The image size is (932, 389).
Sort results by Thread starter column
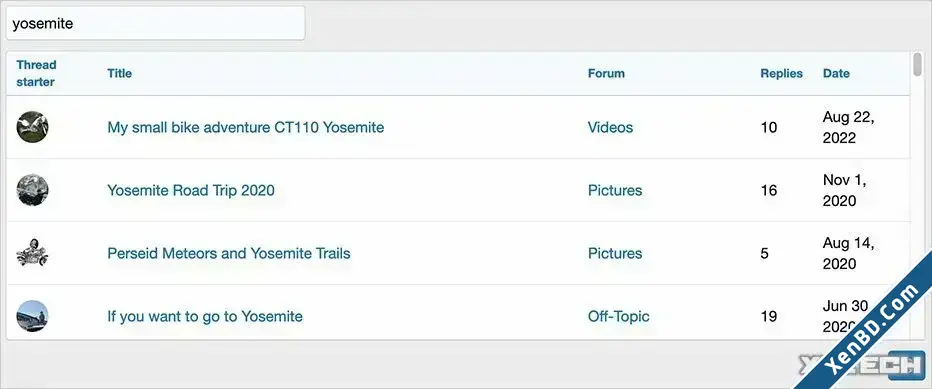(36, 73)
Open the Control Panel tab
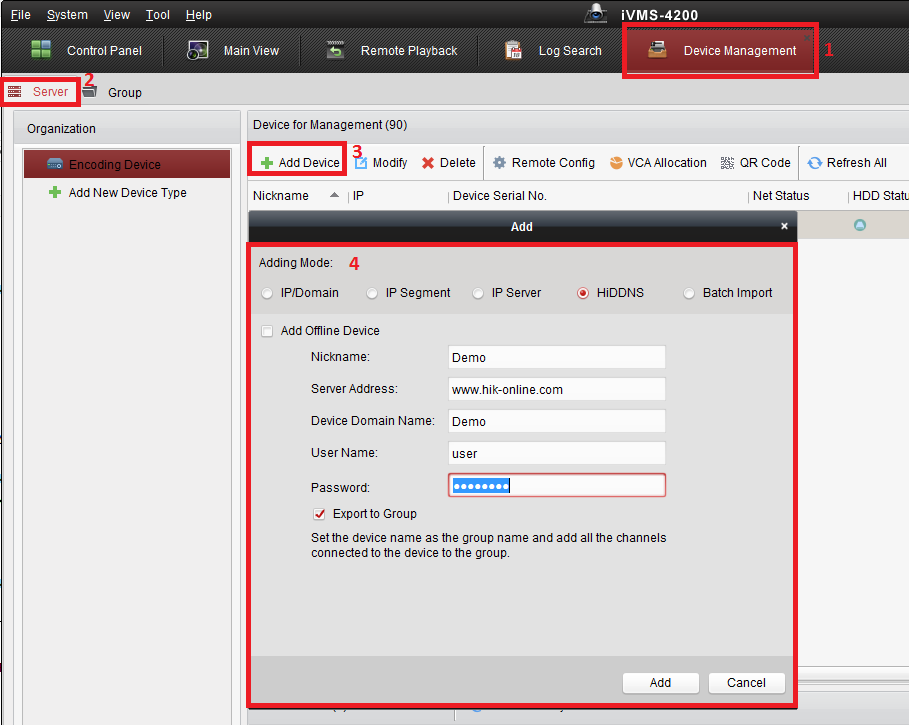Viewport: 909px width, 725px height. [87, 51]
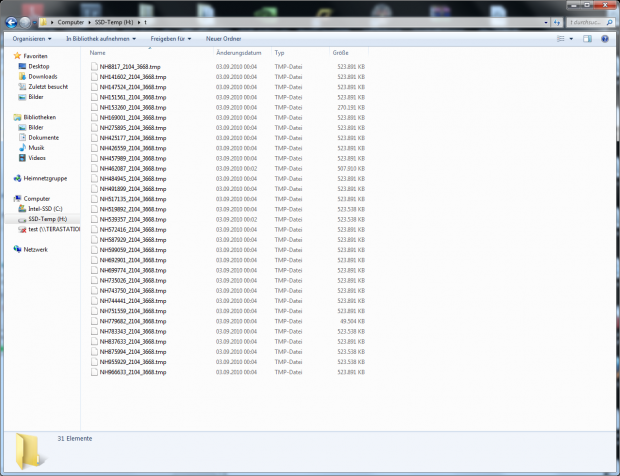The width and height of the screenshot is (620, 476).
Task: Open the Musik library
Action: (x=36, y=148)
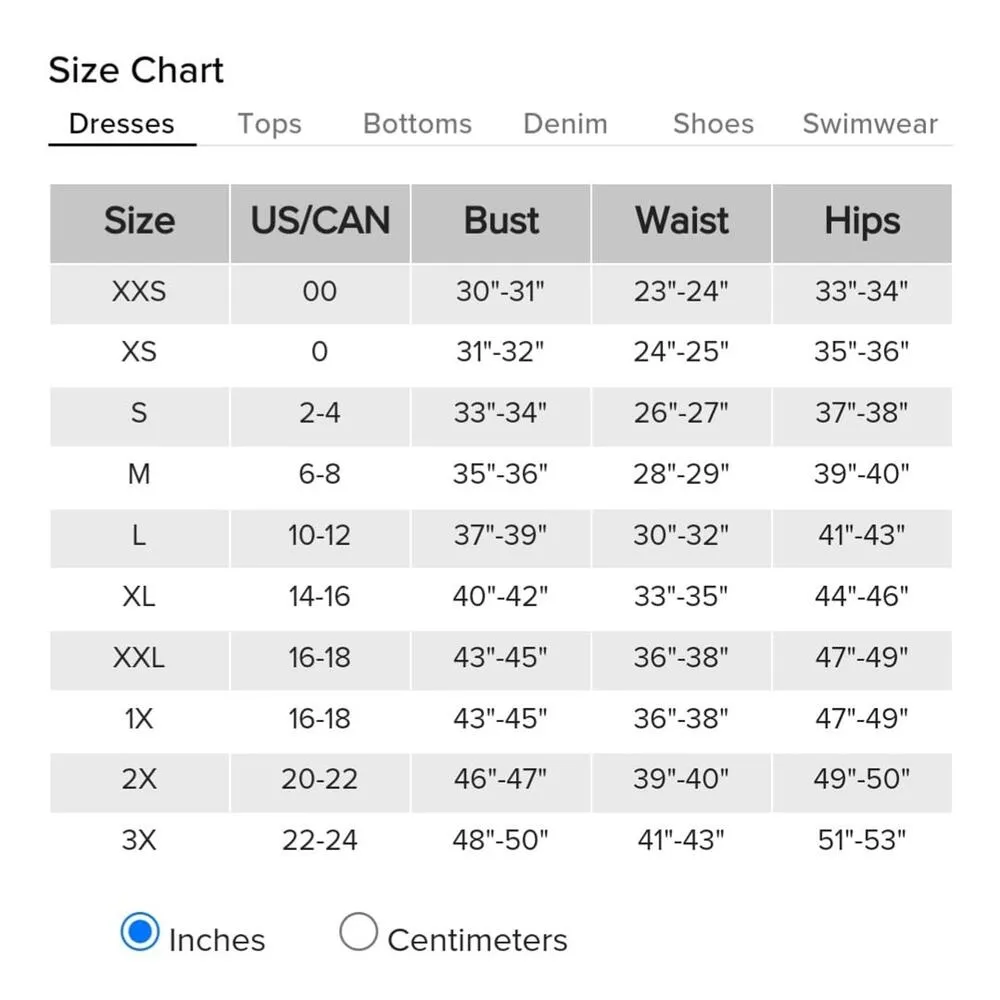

★ ★ ★ ★ ★

### Exercise:
What you write must match, line for line, the lines from the one with "Sort results by Thread starter column" through the last line of the data above, minus the pictures.

### Exercise result:
Sort results by Thread starter column
(36, 73)
Open the Control Panel tab
Viewport: 909px width, 725px height. [87, 51]
The width and height of the screenshot is (620, 476).
Task: Open the Musik library
Action: (x=36, y=148)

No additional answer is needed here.